The answer is that I can't.
I cannot change the conversation about adopting after infertility when there are people in my own support system who can't or aren't willing to change the conversation alongside of me. It makes any sort of progress next to impossible. And frankly, it makes me feel completely defeated. I feel, and have felt, defeated for quite some time now, and it's led to this choice. A choice I didn't make lightly. This decision to abandon my work and my blog hurts. It hurts to leave behind this space and everything that happened here, but it hurts far worse to stand for something and not have that something stand behind you, too.
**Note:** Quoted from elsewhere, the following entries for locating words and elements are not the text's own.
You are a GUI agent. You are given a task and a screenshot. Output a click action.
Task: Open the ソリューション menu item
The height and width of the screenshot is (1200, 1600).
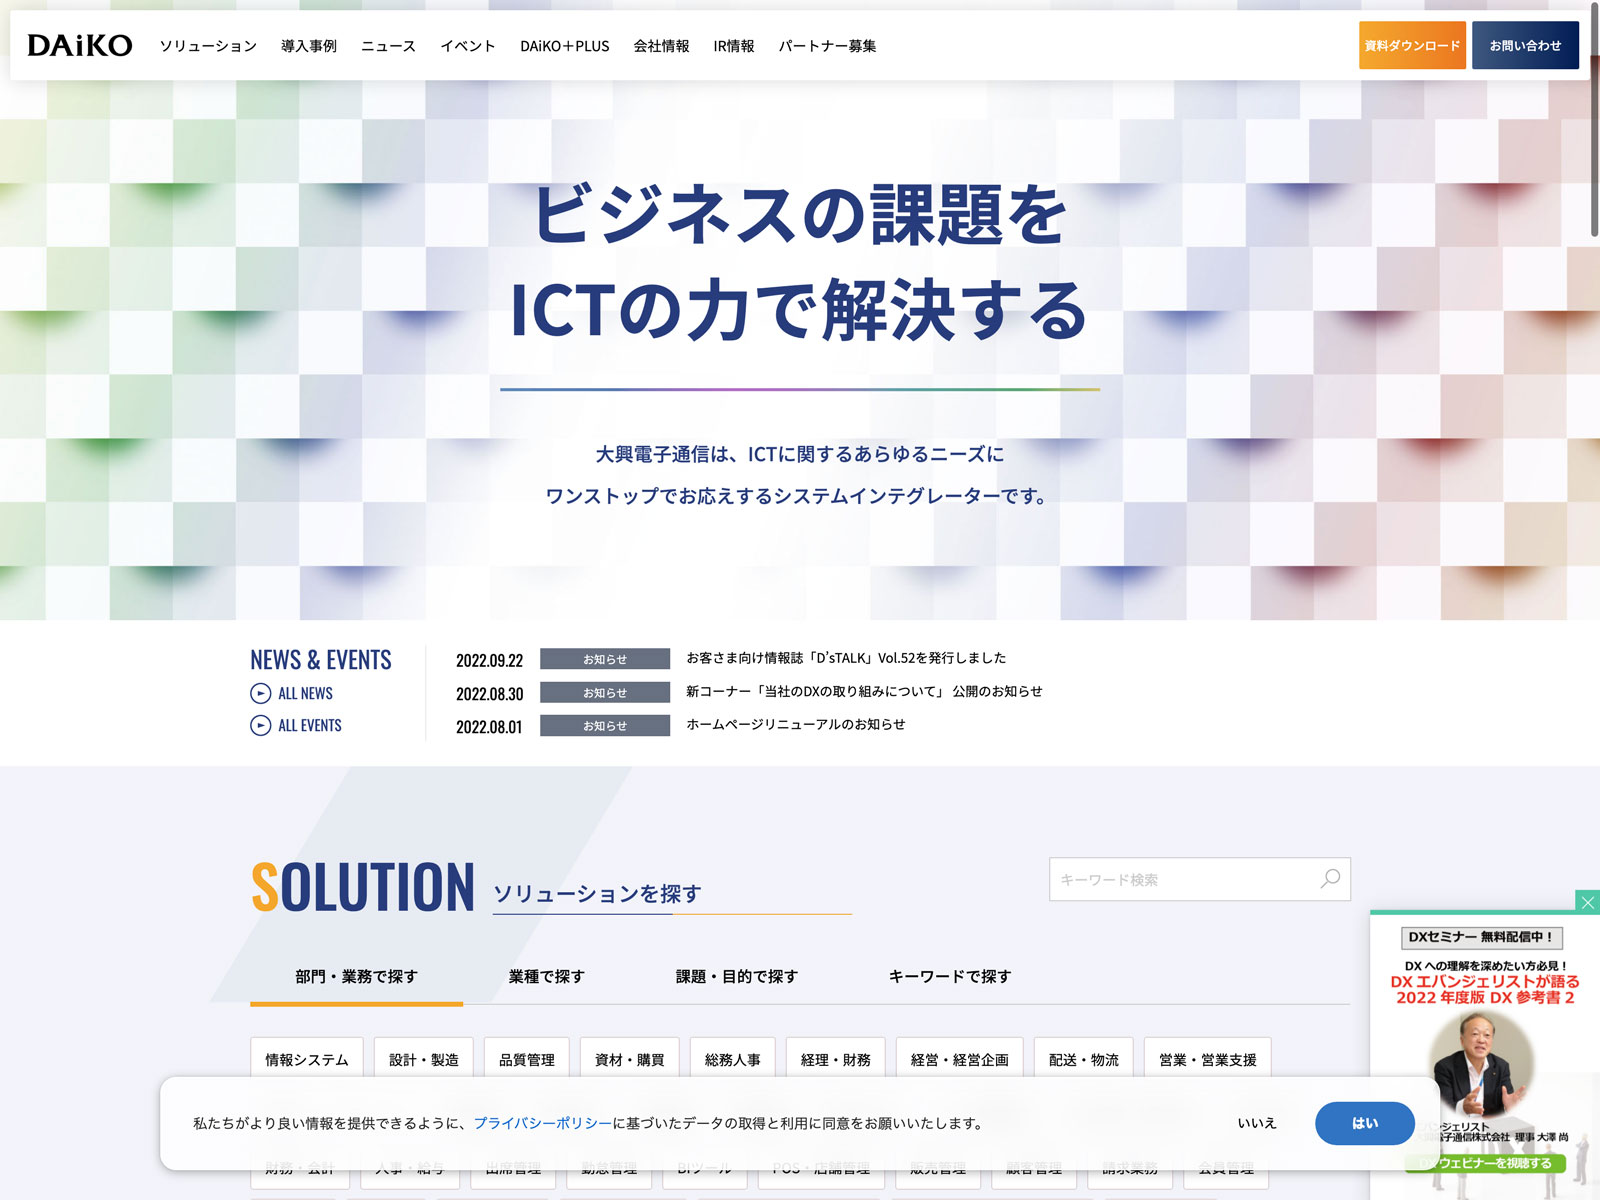[x=208, y=46]

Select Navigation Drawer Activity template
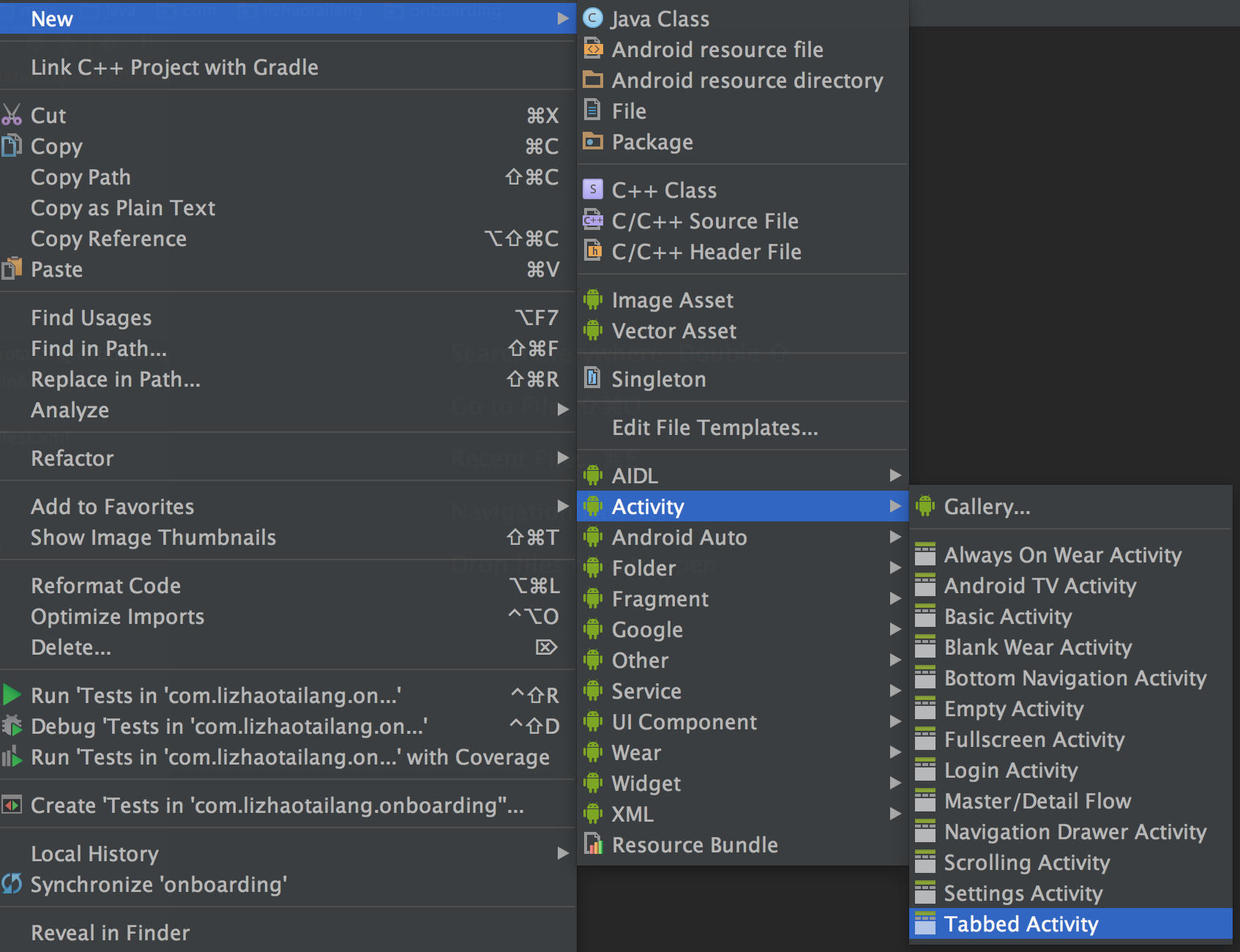click(1075, 832)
I don't know what's next for me. As I said, I'd love to continue writing in some capacity. Blogging has been such an integral part of my life now for the last 5.5 years, and letting it go will be difficult. Yet, I also think a break is wise. If I do decide to continue writing in another space, I will post that information here.
The last thing I want to do is end this on a sad note or a note that implies that stopping is anyone's decision other than my own.
So, instead, I will end with "thank you." To those of you who have stood behind me all of these years... I love you and I cannot accurately express how much your support has meant to me. You were there for me when I felt completely alone in the world and didn't know if I would ever become a parent -- something that even some of our family members and closest friends weren't able to to. Thank you for believing in me. Thank you for encouraging me to move forward for as long as I did, not only toward having a child but toward self advocacy and changes in the way our disease is treated. Thank you for allowing me to be a part of your journeys.
Most importantly, thank you for your friendship and for your courage. I have never met a more inspiring group of men and women than the friends I've met in this community. Keep fighting for as long as you can, and I don't mean that in a "keep fighting for kids" way. I mean that in a "keep fighting for yourselves" way. You are all powerful people. Your stories are important. Don't lose sight of this, regardless of where your journey takes you.